Tuesday, May 02, 2006

Massaging the Rewrite

I went to the Hollywood Fresh market on Sunday to go out, get some good food and relax as I got a massage. There's a licensed massage therapist there, John, who's been keeping your mad pulp bastard functioning for the past 5 years.

Every time, I sit down in the massage chair and before I know it I'm out like a light. I wake up and my shoulders and upper back actually function properly and I can go about my coming week and wrench them into the sorry, stressful state I arrived in.

One thing that's interesting about massage (and yes, this is going to be a metaphor for rewriting so shut up and listen) is that when you massage one bodypart it has a similar relaxing effect on parallel body parts. If you massage one shoulder, the other shoulder will relax as well. You hit that one spot on your back, you're goingto feel it all the way down to your big toe.

This is a lot like rewriting (See?! Told you I'd get there!).

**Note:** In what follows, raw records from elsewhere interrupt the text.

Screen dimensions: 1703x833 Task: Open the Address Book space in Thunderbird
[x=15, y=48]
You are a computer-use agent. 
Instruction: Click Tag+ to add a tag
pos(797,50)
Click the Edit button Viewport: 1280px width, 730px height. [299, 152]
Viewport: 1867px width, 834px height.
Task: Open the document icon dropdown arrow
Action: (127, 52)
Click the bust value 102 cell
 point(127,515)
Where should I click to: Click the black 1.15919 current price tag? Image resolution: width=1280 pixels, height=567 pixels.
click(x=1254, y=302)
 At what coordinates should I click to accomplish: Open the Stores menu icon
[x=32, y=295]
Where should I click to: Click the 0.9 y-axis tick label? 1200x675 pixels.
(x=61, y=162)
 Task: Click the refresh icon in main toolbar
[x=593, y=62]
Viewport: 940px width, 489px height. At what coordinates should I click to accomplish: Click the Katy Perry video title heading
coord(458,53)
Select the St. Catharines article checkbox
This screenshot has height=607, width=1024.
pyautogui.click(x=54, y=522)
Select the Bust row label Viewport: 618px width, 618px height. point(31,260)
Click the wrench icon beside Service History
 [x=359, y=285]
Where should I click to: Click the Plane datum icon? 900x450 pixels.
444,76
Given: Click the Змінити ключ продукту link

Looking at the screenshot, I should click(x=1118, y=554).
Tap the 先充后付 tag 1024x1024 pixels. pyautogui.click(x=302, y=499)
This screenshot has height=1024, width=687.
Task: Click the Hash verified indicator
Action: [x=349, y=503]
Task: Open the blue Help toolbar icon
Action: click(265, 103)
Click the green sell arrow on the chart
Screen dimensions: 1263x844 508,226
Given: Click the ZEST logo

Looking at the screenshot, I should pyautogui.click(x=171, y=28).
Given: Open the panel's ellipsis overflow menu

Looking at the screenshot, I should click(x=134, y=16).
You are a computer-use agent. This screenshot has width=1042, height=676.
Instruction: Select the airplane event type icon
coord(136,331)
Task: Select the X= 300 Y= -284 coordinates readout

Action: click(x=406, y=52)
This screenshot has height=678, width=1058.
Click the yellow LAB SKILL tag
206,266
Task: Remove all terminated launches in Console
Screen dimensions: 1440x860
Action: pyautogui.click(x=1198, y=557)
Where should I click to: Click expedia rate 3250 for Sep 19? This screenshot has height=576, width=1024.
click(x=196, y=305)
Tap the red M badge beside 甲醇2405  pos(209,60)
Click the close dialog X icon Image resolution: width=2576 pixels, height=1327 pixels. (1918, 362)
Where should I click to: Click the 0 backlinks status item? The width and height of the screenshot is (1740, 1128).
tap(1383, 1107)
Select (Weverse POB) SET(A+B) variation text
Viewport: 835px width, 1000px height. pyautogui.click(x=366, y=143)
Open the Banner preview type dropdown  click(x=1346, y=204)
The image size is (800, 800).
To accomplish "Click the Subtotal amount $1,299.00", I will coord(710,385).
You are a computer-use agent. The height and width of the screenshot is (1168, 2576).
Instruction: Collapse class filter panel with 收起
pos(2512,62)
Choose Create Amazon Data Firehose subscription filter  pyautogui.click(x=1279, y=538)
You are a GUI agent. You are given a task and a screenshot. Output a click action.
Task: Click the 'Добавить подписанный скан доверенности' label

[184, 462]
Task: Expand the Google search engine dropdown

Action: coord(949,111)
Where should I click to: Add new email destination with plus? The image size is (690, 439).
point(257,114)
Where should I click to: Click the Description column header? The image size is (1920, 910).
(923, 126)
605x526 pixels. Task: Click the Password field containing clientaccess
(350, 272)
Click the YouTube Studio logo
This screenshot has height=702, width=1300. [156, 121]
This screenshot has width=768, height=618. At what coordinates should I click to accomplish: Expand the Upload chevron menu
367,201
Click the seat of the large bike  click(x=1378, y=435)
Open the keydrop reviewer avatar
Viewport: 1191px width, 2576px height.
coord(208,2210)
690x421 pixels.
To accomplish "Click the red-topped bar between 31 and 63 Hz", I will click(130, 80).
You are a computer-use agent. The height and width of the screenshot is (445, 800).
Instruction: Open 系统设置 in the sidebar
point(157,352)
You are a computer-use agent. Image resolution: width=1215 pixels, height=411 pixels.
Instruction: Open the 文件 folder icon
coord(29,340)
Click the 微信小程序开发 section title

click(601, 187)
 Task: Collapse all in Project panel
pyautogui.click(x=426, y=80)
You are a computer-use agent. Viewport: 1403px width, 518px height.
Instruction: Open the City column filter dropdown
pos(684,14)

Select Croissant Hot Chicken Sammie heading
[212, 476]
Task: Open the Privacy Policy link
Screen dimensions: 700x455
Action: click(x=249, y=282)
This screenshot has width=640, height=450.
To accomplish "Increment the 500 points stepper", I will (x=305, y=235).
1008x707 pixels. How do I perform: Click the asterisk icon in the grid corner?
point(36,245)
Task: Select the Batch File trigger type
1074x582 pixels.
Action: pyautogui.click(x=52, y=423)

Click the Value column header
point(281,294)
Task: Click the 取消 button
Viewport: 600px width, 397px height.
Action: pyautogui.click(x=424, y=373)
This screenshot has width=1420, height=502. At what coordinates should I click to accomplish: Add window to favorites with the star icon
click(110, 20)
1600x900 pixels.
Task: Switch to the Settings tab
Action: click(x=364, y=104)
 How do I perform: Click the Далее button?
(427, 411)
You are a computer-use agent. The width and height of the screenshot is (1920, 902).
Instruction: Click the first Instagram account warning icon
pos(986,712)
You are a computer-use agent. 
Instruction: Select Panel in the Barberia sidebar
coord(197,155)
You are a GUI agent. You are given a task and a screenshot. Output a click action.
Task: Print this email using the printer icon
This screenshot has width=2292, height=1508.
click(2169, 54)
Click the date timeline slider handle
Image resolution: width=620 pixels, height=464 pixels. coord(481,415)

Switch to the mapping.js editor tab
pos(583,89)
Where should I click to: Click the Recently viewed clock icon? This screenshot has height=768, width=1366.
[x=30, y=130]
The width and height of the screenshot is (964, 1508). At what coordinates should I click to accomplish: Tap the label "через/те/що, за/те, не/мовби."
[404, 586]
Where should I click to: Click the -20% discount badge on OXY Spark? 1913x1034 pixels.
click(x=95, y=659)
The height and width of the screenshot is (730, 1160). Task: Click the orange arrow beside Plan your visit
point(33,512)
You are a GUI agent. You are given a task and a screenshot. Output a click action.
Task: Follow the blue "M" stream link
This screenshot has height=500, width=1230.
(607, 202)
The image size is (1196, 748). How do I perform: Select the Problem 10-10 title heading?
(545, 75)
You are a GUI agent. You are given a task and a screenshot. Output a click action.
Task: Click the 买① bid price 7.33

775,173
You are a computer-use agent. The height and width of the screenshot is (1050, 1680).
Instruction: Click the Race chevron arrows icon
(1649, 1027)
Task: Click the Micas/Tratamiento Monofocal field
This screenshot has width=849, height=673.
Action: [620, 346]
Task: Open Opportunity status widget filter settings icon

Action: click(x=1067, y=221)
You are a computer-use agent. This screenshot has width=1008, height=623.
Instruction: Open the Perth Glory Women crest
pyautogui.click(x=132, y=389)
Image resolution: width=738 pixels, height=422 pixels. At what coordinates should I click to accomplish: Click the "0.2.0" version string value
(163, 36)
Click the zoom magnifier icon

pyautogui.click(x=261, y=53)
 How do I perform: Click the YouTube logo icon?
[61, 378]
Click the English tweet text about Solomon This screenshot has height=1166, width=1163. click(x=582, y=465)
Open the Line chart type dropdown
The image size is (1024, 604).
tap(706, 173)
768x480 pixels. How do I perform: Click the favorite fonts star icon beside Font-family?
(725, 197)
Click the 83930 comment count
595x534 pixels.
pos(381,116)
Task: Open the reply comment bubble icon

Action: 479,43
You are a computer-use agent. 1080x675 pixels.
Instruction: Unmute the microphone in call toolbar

If you rewrite one aspect of your script it affects other aspects of your script. Change something in Act One it's going to affect Acts Two and Three. Change someone's name it's going to affect how people who read your script see the character. You can Have Charlie Brown stand meekly in the corner at the dance. You can't have Dirk Masterson do the same.

So when you're rewriting, remember that what you do in one place in your story affects the rest.

Above all relax, it's just a rewrite.